Unfortunately, despite the high initial remission rates, 15–60% of patients will develop disease relapse either after cessation of steroid therapy or during the weaning of the steroid dose [
17,
52,
53]. In most cases of relapsed type 1 AIP, re-administration or an increased dosage of prednisolone is effective. In Western countries, there have been reports of concomitant use of immunomodulatory drugs, such as azathioprine, methotrexate, and mycophenolate mofetil, for patients with type 1 AIP who relapsed or were resistant to steroid therapy [
52,
54,
55]. It has been reported that relapse-free survival was similar in patients treated with steroids plus immunomodulatory drugs compared to that in patients treated with steroids alone, and nearly half of the patients on immunomodulatory drugs will relapsed during treatment at the Mayo clinic [
56]. On the other hand, an Italian group recently reported the efficacy of AZA as a maintenance therapy to prevent disease relapse in AIP [
57]. They concluded that AZA was an effective and safe treatment to prevent AIP relapses.
Rituximab, a monoclonal anti-CD20 antibody, has also been successfully used to treat IgG4-RD [
42,
56]. A clinical trial that evaluated rituximab for the treatment of IgG4-RD showed efficacy even without concomitant glucocorticoid therapy [
58]. B-cell depletion may be effective for type 1 AIP because of its powerful association with the pathogenesis. Rituximab is not yet approved for use in Japan, but it remains necessary to establish a second-line therapy that includes immunomodulatory drugs for the patients who relapse with type 1 AIP.
Prognosis of type 1 AIP
Steroid therapy has been reported to improve pancreatic exocrine and endocrine function by reducing inflammation, fibrosis, and regeneration through correct aberrant cystic fibrosis transmembrane conductance regulator localization in the duct and to regenerate acinar cells in type 1 AIP [
59]. These results indicate that the short-term prognosis of type 1 AIP is good.

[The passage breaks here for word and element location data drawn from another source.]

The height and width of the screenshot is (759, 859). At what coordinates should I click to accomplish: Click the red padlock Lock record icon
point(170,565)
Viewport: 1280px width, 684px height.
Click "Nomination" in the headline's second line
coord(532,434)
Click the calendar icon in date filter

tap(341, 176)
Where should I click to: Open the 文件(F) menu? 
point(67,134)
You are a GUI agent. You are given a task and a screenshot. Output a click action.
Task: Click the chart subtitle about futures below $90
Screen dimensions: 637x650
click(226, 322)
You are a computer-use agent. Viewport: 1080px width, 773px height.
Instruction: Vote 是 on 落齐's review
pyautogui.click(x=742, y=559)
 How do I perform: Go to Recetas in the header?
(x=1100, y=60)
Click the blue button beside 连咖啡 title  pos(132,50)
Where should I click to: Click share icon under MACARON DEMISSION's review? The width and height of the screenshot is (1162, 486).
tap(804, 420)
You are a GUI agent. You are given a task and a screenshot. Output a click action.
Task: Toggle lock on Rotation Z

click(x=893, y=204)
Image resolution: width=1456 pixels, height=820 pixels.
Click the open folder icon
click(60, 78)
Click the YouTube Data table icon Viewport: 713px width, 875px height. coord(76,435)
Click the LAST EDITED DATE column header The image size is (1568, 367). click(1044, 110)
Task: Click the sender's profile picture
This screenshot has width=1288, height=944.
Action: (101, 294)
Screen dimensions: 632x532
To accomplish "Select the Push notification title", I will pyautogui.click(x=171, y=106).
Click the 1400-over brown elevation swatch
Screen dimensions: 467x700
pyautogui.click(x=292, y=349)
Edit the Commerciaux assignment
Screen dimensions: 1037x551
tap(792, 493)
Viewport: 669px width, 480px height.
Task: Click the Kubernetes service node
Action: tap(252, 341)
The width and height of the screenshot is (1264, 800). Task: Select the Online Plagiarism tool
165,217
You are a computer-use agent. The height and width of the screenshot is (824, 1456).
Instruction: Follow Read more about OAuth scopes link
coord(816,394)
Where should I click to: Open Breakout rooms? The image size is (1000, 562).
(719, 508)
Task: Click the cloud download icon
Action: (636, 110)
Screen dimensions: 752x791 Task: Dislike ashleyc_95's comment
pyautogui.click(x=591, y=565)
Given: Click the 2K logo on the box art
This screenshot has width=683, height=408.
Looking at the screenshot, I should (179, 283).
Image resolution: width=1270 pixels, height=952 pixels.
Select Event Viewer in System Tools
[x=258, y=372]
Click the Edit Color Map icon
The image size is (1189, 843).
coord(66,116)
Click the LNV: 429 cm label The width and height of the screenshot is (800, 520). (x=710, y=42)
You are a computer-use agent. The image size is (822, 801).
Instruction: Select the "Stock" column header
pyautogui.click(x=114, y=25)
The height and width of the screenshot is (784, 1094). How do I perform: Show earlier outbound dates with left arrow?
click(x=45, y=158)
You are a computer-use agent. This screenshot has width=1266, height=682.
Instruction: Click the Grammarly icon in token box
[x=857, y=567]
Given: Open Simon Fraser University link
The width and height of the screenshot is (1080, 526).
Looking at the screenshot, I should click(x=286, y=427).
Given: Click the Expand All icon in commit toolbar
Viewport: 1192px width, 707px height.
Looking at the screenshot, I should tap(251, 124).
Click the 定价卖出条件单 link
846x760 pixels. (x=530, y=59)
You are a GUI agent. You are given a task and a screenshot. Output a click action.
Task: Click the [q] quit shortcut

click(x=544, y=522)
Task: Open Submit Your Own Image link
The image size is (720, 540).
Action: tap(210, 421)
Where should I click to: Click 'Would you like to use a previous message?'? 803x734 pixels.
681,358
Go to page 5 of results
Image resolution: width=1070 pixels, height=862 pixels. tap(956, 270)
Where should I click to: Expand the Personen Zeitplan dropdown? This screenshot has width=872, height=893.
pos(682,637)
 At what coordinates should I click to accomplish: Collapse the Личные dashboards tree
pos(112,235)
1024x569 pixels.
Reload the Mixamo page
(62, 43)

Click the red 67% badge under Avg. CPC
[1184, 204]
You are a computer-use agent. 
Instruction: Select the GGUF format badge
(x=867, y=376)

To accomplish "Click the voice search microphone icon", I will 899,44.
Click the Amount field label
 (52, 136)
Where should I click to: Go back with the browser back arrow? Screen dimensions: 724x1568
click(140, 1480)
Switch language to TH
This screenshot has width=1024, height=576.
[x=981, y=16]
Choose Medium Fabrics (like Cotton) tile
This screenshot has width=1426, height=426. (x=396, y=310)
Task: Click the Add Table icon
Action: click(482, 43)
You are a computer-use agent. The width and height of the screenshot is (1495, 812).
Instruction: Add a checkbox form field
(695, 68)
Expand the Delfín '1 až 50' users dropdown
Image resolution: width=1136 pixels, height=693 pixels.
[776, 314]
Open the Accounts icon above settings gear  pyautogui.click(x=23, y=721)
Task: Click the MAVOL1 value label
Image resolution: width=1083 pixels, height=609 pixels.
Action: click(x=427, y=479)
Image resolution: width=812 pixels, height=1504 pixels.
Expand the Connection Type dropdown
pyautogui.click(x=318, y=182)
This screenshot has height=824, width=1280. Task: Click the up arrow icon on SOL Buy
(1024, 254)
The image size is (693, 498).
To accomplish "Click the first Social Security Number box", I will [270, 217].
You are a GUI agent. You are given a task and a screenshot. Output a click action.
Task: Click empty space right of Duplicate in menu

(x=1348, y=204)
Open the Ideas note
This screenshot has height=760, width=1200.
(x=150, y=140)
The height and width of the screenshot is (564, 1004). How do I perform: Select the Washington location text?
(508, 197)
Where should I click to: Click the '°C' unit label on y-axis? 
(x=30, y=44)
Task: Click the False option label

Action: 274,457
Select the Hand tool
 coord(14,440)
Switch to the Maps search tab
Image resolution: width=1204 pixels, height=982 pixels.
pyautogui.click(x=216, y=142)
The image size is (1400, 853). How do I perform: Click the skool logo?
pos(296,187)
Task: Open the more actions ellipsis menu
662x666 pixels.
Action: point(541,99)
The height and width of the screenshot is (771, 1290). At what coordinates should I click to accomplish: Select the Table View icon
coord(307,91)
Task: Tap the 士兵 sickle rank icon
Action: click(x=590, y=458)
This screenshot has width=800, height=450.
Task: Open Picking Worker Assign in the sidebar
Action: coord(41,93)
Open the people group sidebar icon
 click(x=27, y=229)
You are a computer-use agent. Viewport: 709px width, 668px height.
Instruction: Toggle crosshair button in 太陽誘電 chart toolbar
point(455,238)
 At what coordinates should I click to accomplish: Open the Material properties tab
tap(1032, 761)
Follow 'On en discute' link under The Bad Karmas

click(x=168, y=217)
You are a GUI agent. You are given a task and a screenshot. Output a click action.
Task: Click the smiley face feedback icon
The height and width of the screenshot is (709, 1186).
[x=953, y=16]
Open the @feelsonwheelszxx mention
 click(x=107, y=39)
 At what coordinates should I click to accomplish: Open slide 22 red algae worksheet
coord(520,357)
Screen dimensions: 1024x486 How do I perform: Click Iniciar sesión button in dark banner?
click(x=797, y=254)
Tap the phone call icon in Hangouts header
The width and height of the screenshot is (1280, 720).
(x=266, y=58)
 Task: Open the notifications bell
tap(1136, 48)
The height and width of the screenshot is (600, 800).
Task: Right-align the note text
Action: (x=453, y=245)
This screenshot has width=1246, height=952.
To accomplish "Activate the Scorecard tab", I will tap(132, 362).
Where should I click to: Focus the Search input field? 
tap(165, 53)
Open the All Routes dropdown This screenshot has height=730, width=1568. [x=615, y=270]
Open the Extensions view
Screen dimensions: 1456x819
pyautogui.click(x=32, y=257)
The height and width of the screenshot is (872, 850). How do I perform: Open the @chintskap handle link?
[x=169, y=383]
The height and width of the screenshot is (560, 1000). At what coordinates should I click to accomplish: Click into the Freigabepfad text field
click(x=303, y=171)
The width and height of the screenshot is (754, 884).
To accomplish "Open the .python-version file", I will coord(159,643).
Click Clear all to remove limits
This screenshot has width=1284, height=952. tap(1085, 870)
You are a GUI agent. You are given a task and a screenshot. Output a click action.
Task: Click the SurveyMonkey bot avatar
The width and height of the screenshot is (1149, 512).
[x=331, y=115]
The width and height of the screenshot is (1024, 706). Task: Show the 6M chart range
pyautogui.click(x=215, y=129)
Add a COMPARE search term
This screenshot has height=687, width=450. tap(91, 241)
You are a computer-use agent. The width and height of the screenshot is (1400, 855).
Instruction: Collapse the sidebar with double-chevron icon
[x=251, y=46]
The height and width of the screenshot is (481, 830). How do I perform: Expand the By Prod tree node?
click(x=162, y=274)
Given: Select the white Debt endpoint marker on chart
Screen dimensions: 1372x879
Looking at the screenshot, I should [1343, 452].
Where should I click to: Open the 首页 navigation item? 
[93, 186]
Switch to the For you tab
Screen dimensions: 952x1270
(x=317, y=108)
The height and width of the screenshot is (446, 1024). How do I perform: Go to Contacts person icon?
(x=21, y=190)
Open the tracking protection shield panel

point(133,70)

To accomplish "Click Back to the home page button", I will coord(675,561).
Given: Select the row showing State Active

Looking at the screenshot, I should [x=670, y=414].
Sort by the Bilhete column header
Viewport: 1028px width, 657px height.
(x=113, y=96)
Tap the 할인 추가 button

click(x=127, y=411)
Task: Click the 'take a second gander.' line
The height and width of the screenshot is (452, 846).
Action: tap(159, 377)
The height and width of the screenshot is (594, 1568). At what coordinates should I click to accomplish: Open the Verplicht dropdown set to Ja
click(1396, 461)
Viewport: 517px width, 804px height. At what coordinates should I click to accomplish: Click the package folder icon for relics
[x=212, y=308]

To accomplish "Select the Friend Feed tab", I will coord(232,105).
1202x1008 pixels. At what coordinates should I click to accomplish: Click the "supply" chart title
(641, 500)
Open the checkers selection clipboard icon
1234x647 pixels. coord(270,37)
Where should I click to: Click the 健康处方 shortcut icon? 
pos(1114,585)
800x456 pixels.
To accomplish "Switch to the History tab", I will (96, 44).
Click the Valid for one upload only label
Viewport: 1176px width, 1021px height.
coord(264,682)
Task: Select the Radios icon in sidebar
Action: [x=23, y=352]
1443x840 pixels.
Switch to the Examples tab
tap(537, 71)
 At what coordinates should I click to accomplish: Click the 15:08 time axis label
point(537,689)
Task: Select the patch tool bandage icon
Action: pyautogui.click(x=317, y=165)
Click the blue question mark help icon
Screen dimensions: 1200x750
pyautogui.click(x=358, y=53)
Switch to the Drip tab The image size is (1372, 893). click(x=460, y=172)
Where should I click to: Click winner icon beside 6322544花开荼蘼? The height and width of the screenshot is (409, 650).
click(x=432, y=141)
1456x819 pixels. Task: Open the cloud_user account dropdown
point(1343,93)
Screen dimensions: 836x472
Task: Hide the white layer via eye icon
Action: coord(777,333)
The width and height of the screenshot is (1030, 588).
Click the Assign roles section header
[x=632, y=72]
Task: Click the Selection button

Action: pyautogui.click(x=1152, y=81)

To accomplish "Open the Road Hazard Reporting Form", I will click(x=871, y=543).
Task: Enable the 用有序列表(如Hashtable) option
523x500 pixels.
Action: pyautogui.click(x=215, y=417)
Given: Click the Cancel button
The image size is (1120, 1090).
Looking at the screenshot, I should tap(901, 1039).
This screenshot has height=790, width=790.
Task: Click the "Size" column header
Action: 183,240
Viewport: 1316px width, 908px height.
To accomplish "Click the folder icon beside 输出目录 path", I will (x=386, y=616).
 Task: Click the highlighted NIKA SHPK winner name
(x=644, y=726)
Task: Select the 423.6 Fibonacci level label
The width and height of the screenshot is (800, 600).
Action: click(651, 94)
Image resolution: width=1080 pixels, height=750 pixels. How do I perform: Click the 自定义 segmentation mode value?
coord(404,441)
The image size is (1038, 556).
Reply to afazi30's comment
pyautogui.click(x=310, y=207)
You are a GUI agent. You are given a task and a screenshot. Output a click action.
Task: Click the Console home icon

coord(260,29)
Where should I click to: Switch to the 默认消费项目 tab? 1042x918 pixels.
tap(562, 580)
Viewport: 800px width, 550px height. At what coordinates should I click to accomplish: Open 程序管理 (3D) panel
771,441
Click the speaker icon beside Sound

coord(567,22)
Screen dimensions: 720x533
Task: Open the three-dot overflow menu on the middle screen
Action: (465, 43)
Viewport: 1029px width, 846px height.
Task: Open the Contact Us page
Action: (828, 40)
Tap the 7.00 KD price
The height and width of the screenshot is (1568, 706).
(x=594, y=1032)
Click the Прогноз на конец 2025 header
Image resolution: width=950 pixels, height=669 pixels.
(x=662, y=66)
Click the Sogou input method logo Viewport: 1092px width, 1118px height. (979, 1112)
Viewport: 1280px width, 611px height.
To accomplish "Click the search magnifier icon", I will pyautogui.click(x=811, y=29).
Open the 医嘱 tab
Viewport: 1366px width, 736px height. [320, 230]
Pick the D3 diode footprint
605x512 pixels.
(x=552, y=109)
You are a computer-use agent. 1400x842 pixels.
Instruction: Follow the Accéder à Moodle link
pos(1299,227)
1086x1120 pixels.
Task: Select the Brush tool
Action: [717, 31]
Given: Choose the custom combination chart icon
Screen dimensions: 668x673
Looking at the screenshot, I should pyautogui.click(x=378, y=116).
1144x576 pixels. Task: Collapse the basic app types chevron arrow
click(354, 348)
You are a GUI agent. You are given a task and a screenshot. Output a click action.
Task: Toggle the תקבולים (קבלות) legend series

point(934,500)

The long-term prognosis, however, is not clear, because there are many unknown factors, including relapse, pancreatic exocrine or endocrine dysfunction, and associated malignancies that include pancreatic cancer. It is thought that approximately 10% (7–40%) of the patients with type 1 AIP develop pancreatic calcification or chronic pancreatitis [
20,
60‐
64]. Maruyama et al. reported pancreatic head swelling and non-narrowing MPD in the pancreatic body as risk factors for the development of chronic pancreatitis in type 1 AIP [
63,
64]. Narrowing of both Wirsung’s and Santorini’s ducts by pancreatic head swelling causes pancreatic juice stasis in the upstream pancreatic duct. Moreover, pancreatic juice stasis results in increased intra-pancreatic duct pressure that is resistant to MPD narrowing of typical type 1 AIP in the pancreatic body, which leads to MPD non-narrowing in this region.
Chronic pancreatitis has been reported as one of the risk factors for pancreatic cancer [
65]. Ikeura et al. reported that patients with type 1 AIP had a higher risk of pancreatic cancer, similar to that of patients with ordinary chronic pancreatitis [
66]. Shiokawa et al. reported that the risk of developing various cancers was highest during the first year after AIP diagnosis and speculated that AIP may be a manifestation of paraneoplastic syndrome. It remains unclear whether there is a definitive risk factor for malignancy [
67]. However, the risk of patients with type 1 AIP to develop cancer is a very important consideration.
Conclusion
Type 1 AIP is now recognized as a pancreatic lesion of IgG4-RD. However, many clinical and basic issues still remain unclear in cases of type 1 AIP Unclear issues include its clinical features, diagnosis, treatment, prognosis, and pathogenesis of type 1 AIP. We believe that this article provides a foundation for clarifying a number of these issues.